» **WHAT THE EXERCISE ASKS**
Copy out the data below. Leave nothing out and alter nothing.
——
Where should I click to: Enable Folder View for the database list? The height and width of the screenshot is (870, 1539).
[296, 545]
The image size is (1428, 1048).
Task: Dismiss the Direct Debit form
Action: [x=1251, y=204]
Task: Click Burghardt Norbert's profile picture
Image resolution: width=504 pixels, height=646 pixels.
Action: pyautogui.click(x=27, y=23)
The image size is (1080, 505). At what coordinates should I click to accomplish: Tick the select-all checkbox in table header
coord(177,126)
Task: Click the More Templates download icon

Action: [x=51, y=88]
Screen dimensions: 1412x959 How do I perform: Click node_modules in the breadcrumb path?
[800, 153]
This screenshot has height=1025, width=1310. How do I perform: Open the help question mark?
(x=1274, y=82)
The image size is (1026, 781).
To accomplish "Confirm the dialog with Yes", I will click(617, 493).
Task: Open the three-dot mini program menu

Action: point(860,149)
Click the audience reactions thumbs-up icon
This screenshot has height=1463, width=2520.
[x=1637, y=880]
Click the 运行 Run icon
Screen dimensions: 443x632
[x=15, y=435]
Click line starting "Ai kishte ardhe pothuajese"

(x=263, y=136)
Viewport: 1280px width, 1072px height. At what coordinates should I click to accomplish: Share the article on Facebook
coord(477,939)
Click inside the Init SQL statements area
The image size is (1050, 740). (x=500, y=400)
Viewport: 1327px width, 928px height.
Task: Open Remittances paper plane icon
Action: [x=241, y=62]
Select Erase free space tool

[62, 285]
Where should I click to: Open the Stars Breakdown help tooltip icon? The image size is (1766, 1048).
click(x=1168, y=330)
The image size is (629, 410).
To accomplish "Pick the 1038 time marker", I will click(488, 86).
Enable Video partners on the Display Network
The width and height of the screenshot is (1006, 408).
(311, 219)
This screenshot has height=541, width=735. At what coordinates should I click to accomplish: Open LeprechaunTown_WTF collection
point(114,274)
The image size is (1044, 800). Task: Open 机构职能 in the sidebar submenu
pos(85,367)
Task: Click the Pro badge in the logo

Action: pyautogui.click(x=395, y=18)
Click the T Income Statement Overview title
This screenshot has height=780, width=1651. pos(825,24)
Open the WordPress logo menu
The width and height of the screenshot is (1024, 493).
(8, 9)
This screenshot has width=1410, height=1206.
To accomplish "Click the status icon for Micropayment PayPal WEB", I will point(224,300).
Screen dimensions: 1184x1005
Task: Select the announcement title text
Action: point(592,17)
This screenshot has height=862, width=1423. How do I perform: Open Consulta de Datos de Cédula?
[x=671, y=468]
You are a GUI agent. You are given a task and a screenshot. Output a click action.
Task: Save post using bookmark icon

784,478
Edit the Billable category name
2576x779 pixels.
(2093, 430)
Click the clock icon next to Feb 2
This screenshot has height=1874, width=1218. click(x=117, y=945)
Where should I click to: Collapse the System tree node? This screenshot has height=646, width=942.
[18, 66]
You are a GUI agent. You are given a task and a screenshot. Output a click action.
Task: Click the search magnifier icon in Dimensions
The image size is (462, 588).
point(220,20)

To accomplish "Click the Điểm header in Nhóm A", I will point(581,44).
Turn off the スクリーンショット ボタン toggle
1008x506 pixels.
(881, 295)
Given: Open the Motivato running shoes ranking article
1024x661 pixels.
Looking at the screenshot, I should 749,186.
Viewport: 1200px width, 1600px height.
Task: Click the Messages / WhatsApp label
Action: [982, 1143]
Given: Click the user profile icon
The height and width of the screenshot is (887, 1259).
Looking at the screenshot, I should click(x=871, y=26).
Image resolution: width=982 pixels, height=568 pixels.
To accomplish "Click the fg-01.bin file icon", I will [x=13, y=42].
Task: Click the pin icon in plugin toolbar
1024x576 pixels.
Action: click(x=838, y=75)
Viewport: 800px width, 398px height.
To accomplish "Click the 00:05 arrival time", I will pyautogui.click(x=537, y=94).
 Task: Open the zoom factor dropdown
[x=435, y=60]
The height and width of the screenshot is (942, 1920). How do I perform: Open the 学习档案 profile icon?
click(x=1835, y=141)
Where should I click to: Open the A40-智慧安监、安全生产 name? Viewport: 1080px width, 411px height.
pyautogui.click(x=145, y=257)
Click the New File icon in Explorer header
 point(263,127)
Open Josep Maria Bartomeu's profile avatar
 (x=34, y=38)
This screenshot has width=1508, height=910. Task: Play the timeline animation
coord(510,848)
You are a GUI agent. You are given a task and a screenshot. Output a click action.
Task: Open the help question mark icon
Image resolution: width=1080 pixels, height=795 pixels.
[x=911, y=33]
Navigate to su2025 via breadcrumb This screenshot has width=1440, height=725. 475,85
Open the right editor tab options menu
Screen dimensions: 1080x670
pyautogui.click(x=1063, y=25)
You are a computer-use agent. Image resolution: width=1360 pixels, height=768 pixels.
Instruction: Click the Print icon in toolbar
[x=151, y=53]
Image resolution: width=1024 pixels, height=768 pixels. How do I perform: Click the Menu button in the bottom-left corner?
——
» **TASK SOLUTION**
Where should I click to: Enable Folder View for the database list? The height and width of the screenshot is (870, 1539).
[296, 545]
The image size is (1428, 1048).
Task: Dismiss the Direct Debit form
Action: [x=1251, y=204]
Task: Click Burghardt Norbert's profile picture
Image resolution: width=504 pixels, height=646 pixels.
Action: pyautogui.click(x=27, y=23)
The image size is (1080, 505). At what coordinates should I click to accomplish: Tick the select-all checkbox in table header
coord(177,126)
Task: Click the More Templates download icon

Action: [x=51, y=88]
Screen dimensions: 1412x959 How do I perform: Click node_modules in the breadcrumb path?
[800, 153]
This screenshot has height=1025, width=1310. How do I perform: Open the help question mark?
(x=1274, y=82)
The image size is (1026, 781).
To accomplish "Confirm the dialog with Yes", I will click(617, 493).
Task: Open the three-dot mini program menu

Action: point(860,149)
Click the audience reactions thumbs-up icon
This screenshot has height=1463, width=2520.
[x=1637, y=880]
Click the 运行 Run icon
Screen dimensions: 443x632
[x=15, y=435]
Click line starting "Ai kishte ardhe pothuajese"

(x=263, y=136)
Viewport: 1280px width, 1072px height. At what coordinates should I click to accomplish: Share the article on Facebook
coord(477,939)
Click inside the Init SQL statements area
The image size is (1050, 740). (x=500, y=400)
Viewport: 1327px width, 928px height.
Task: Open Remittances paper plane icon
Action: [x=241, y=62]
Select Erase free space tool

[62, 285]
Where should I click to: Open the Stars Breakdown help tooltip icon? The image size is (1766, 1048).
click(x=1168, y=330)
The image size is (629, 410).
To accomplish "Pick the 1038 time marker", I will click(488, 86).
Enable Video partners on the Display Network
The width and height of the screenshot is (1006, 408).
(311, 219)
This screenshot has height=541, width=735. At what coordinates should I click to accomplish: Open LeprechaunTown_WTF collection
point(114,274)
The image size is (1044, 800). Task: Open 机构职能 in the sidebar submenu
pos(85,367)
Task: Click the Pro badge in the logo

Action: pyautogui.click(x=395, y=18)
Click the T Income Statement Overview title
This screenshot has height=780, width=1651. pos(825,24)
Open the WordPress logo menu
The width and height of the screenshot is (1024, 493).
(8, 9)
This screenshot has width=1410, height=1206.
To accomplish "Click the status icon for Micropayment PayPal WEB", I will point(224,300).
Screen dimensions: 1184x1005
Task: Select the announcement title text
Action: point(592,17)
This screenshot has height=862, width=1423. How do I perform: Open Consulta de Datos de Cédula?
[x=671, y=468]
You are a GUI agent. You are given a task and a screenshot. Output a click action.
Task: Save post using bookmark icon

784,478
Edit the Billable category name
2576x779 pixels.
(2093, 430)
Click the clock icon next to Feb 2
This screenshot has height=1874, width=1218. click(x=117, y=945)
Where should I click to: Collapse the System tree node? This screenshot has height=646, width=942.
[18, 66]
You are a GUI agent. You are given a task and a screenshot. Output a click action.
Task: Click the search magnifier icon in Dimensions
The image size is (462, 588).
point(220,20)

To accomplish "Click the Điểm header in Nhóm A", I will point(581,44).
Turn off the スクリーンショット ボタン toggle
1008x506 pixels.
(881, 295)
Given: Open the Motivato running shoes ranking article
1024x661 pixels.
Looking at the screenshot, I should 749,186.
Viewport: 1200px width, 1600px height.
Task: Click the Messages / WhatsApp label
Action: [982, 1143]
Given: Click the user profile icon
The height and width of the screenshot is (887, 1259).
Looking at the screenshot, I should click(x=871, y=26).
Image resolution: width=982 pixels, height=568 pixels.
To accomplish "Click the fg-01.bin file icon", I will [x=13, y=42].
Task: Click the pin icon in plugin toolbar
1024x576 pixels.
Action: click(x=838, y=75)
Viewport: 800px width, 398px height.
To accomplish "Click the 00:05 arrival time", I will pyautogui.click(x=537, y=94).
 Task: Open the zoom factor dropdown
[x=435, y=60]
The height and width of the screenshot is (942, 1920). How do I perform: Open the 学习档案 profile icon?
click(x=1835, y=141)
Where should I click to: Open the A40-智慧安监、安全生产 name? Viewport: 1080px width, 411px height.
pyautogui.click(x=145, y=257)
Click the New File icon in Explorer header
 point(263,127)
Open Josep Maria Bartomeu's profile avatar
 (x=34, y=38)
This screenshot has width=1508, height=910. Task: Play the timeline animation
coord(510,848)
You are a GUI agent. You are given a task and a screenshot. Output a click action.
Task: Open the help question mark icon
Image resolution: width=1080 pixels, height=795 pixels.
[x=911, y=33]
Navigate to su2025 via breadcrumb This screenshot has width=1440, height=725. 475,85
Open the right editor tab options menu
Screen dimensions: 1080x670
pyautogui.click(x=1063, y=25)
You are a computer-use agent. Image resolution: width=1360 pixels, height=768 pixels.
Instruction: Click the Print icon in toolbar
[x=151, y=53]
Image resolution: width=1024 pixels, height=768 pixels. How do I perform: Click the Menu button in the bottom-left corner?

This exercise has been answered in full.